# taz.de -- Kolumne Die eine Frage: Live is Life
       
       > Wird das Fussball-Erlebnis im Stadion den Leuten zu langweilig? Und ist
       > die Digitalisierung womöglich schuld daran?
       
 (IMG) Bild: Alles in der Hand. Warum noch ins Stadion gehen?
       
       In meinem Bundesligastadion sitzen seit Jahren derselbe Mann und ich
       nebeneinander und schauen Fußball. Beziehungsweise eben nicht. Denn er
       sieht nicht hin. Mindestens die halbe Zeit hat er den Kopf nach unten und
       starrt auf den Bildschirm seines Smartphones. Er hat sogar Sky Go und kann
       damit alle anderen Spiele sehen. Er blickt meist erst dann auf, wenn die
       Nordkurve zu raunen beginnt.
       
       Die eine Frage lautet daher: Ist den Menschen die Realität zu undigital
       geworden?
       
       In diesen Tagen haben die San Francisco 49ers in Santa Clara im Silicon
       Valley – wo ich gerade bin – ihr neues Footballstadion eingeweiht.

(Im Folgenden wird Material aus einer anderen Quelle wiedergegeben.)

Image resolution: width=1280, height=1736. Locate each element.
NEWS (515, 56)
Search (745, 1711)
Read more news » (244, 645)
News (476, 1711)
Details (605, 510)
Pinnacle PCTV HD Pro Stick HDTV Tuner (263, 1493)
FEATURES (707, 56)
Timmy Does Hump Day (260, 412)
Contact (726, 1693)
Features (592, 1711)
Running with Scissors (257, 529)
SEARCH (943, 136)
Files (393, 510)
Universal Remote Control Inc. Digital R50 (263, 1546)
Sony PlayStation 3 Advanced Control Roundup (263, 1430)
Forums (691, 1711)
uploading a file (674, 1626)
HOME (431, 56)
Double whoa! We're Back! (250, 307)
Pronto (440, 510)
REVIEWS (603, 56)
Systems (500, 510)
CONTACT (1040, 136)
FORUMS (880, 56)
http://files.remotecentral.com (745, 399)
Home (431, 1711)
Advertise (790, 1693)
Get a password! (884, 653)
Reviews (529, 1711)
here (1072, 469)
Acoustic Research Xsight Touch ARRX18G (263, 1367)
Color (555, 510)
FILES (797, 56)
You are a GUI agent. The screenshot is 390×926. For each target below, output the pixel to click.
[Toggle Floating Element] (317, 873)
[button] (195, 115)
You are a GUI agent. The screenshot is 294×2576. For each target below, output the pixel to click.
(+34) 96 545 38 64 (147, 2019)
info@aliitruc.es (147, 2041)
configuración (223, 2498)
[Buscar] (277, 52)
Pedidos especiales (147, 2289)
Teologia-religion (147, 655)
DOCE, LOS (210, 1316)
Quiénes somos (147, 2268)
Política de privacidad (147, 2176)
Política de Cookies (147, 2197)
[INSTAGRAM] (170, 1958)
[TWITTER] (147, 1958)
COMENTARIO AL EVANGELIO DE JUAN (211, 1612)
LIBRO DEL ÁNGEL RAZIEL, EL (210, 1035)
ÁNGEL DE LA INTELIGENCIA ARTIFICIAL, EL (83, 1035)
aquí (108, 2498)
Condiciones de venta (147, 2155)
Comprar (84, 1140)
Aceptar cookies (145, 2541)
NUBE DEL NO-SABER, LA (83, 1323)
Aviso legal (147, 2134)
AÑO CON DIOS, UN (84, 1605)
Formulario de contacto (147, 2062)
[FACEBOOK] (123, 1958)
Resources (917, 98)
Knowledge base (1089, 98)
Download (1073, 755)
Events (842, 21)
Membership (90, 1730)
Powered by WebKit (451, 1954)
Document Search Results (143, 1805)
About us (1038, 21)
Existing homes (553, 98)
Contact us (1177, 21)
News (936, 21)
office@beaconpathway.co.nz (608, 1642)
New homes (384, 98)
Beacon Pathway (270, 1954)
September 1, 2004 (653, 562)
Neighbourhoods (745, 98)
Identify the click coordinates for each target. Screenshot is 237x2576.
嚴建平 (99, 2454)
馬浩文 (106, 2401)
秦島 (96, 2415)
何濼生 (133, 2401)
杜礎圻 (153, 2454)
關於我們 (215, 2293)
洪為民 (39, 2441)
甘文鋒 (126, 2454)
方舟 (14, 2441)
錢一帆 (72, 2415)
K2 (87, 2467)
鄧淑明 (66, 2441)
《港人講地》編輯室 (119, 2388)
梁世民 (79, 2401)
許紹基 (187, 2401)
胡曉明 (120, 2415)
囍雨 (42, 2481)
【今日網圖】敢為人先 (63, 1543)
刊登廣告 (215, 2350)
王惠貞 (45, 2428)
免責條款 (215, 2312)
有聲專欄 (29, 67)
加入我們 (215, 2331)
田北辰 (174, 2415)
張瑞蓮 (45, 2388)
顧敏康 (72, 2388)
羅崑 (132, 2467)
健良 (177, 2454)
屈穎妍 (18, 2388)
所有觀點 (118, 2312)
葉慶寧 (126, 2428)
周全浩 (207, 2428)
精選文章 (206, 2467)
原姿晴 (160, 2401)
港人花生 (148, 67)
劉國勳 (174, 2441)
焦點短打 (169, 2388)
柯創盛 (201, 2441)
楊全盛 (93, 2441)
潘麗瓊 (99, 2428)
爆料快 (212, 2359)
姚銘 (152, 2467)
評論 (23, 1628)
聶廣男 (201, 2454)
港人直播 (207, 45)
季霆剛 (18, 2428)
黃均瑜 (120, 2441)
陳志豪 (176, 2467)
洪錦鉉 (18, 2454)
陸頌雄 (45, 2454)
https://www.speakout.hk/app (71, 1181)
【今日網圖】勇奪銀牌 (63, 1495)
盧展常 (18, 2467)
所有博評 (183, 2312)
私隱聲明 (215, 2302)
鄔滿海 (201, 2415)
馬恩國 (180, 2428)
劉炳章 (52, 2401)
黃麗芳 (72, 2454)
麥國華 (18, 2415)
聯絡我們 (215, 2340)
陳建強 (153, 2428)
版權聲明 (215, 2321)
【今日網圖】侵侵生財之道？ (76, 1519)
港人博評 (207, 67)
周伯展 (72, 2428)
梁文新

       Flächendeckendes WLAN. Eine riesige Videowand, die Spielzüge aus allen
       Perspektiven zeigt. Eine App, die einem sagt, vor welchem Bierstand und in
       der Folge vor welchem Klo die kürzeste Schlange steht. Eine App, auf der
       man sich die spannenden Szenen ansehen kann, die man verpasst hat, weil man
       auf dem Klo war.
       
       Andere amerikanische Footballstadien rüsten gerade auch digital nach, und
       der Grund ist: Zuschauerrückgang. Durch den Verkauf der Bildrechte des
       „Live“-Erlebnisses Sport verdienen die Clubs viele Millionen Dollar. Das
       macht ihre Eigentümer zu reichen Menschen. Aber auch die Teams profitieren,
       weil ihre sportliche Darbietung qualitativ hochwertiger wird. Und dennoch
       gibt es ein Problem: Die Leute bleiben zunehmend lieber zu Hause.
       
       In der deutschen Bundesliga boomt der Stadionbesuch noch. Aber das wird
       sich ändern. Die Preise? Klar, das kann ein Grund sein. Aber man sieht
       nicht nur bei meinem Sitznachbarn, dass auch die analoge Fußballrealität
       Leuten schlicht zu langweilig ist. Die Kraft der Digitalisierung verändert
       – im Gegensatz zur Moral – Lebensstile fundamental und binnen kürzester
       Zeit. Auch weil sie – im Gegensatz zur Moral – mit dem
       Bequemlichkeitsfaktor arbeitet.
       
       Früher war eine Sehnsuchtsfolie des Stadion-Erlebnisses, aus seinem
       Wohnzimmer rauszukommen. Das Leben zu spüren. Und die des
       Wohnzimmer-Erlebnisses, die Stadion-Atmosphäre reinzuholen. Heute ist die
       Erlebnisstrategie Stadion, den riesigen Fernseher, den man den
       Sportfernseh-Interessierten aufgeschwatzt hat, durch die LED-Megaleinwand
       zu substituieren. Die Leute sollen sich im Stadion wie im eigenen
       Wohnzimmer fühlen. Das funktionierende Smartphone ist dann die stets
       griffbereite Fernbedienung und außerdem für Digital Natives essenziell,
       weil ihre Sehnsucht – oder womöglich lebenskonzeptuelle Grundbedingung –
       darin besteht, nicht von ihrer sozialen Kommunikation abgeschnitten zu
       sein.
       
       ## Manchmal unkonzentriert
       
       Jetzt müsste eigentlich der kulturpessimistische Teil kommen. Wie sehr die
       jüngste Fußballweltmeisterschaft gezeigt hat, dass viele Menschen nicht
       mehr zwischen Fernsehfußball und Fußball, zwischen zensierten Bildern und
       dem eigenen Blick auf die Wirklichkeit unterscheiden können. Und dann diese
       jungen Leute. Schlimm.
       
       Aber, das ist interessant: Wenn man in Kalifornien ist, denkt man anders.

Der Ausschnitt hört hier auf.